The best-known sense of that word is literary. “Satire” was the only genre of literature that the Romans could count as wholly their own (in the tradition of Lucilius, Persius and Juvenal). But the word itself wasn’t literary in origin. It meant originally a “mixed dish” or a “pot pourri” or a “stuffed medley” – and that, of course, was the ancient character of “satire”, a good old mixture, rather than the biting wit which we associate with it.
Much less well known now is the legal sense of the term, to mean a single piece of legislation that brought together all kinds of different, often unconnected, provisions into a single “omnibus bill” (in modern terminology), to be voted on en bloc. In Roman law this was known as legislation “per saturam” and was fiercely prohibited, as it enabled all kinds of unwanted measures to be passed, almost hidden away, in the medley. The basic prohibition goes back early in Roman legal history, but it is most clearly stated in the law introduced in 98 BCE by the consuls Quintus Caecilius Metellus Nepos and Titus Didius. This reaffirmed two main legislative rules: first, that there had to be a minimum period, roughly three weeks in modern timekeeping, between promulgating a piece of legislation and voting on it (no unseemly haste in other words); second, that there were to be no mixed bills, per saturam. Cicero refers to that second principle of the lex Caecilia Didia (known by the names of its two proposers) a few decades later when he says: “the people are not to be forced in consequence of many different things being joined in one complicated bill, either to accept what it disapproves of; or reject what it approves”.

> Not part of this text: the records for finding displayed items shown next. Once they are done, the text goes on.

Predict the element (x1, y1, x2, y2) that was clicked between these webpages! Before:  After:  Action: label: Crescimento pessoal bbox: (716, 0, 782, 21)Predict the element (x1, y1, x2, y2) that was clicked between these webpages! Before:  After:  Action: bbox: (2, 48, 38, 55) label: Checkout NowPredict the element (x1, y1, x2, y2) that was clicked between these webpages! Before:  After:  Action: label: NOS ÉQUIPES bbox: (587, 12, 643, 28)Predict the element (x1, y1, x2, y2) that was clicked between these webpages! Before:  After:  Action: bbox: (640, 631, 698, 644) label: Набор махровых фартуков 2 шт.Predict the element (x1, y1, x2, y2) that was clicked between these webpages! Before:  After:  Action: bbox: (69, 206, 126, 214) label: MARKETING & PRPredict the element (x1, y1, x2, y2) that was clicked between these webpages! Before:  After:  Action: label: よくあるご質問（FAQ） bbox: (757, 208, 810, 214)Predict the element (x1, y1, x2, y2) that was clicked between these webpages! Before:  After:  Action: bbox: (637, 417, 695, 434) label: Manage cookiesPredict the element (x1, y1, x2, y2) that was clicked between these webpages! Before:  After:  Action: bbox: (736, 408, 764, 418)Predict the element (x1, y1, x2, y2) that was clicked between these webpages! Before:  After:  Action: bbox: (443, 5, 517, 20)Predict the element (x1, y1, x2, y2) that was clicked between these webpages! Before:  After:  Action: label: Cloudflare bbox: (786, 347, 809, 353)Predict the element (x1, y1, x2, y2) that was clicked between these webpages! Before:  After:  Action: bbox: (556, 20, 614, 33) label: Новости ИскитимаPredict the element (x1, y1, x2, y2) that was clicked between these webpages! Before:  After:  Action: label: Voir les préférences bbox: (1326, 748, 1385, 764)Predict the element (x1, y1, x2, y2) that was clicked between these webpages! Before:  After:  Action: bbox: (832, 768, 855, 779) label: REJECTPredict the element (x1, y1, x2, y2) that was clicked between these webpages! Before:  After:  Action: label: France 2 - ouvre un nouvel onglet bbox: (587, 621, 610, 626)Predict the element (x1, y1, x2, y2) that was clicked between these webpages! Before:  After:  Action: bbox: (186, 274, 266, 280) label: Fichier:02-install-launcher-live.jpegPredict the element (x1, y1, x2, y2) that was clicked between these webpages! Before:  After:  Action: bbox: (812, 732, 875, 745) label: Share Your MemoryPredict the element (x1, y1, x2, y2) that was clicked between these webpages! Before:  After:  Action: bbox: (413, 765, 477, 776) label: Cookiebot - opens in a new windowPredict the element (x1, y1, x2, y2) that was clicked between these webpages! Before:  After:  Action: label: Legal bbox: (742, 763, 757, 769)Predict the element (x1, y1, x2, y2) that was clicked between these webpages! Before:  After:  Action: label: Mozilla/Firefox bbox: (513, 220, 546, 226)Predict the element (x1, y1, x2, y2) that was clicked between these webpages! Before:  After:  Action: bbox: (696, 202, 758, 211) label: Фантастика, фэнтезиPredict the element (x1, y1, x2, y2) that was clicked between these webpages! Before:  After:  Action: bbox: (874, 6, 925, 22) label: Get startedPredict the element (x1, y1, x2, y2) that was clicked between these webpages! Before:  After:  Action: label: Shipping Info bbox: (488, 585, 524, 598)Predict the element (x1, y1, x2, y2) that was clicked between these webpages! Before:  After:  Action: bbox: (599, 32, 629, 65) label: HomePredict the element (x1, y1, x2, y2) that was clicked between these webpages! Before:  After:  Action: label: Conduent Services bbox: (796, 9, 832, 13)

I doubt that the new US president has heard of the lex Caecilia Didia, but reports suggest that he is set on breaking its spirit in his “one big, beautiful bill” which will roll up several of his key MAGA policies all together, to be voted on per saturam, so that they can be got through more easily.
To be fair, US federal law seems to allow that, and it is certainly not unprecedented. But the popular phrase for such pieces of legislation, “big ugly bill” (which Trump parodies in “big, beautiful bill”), suggests that they are generally frowned upon. In some individual states, as in Rome, they are illegal. California is one of those, where they say, “you can stuff a turkey not a bill”!
Certainly, if Cicero were watching he would deplore the breaking of this fundamental aspect of legislative propriety – and I suspect that some of us will soon be finding it hard to resist a few references to the lex Caecilia Didia. It will be worse than satire, we might say.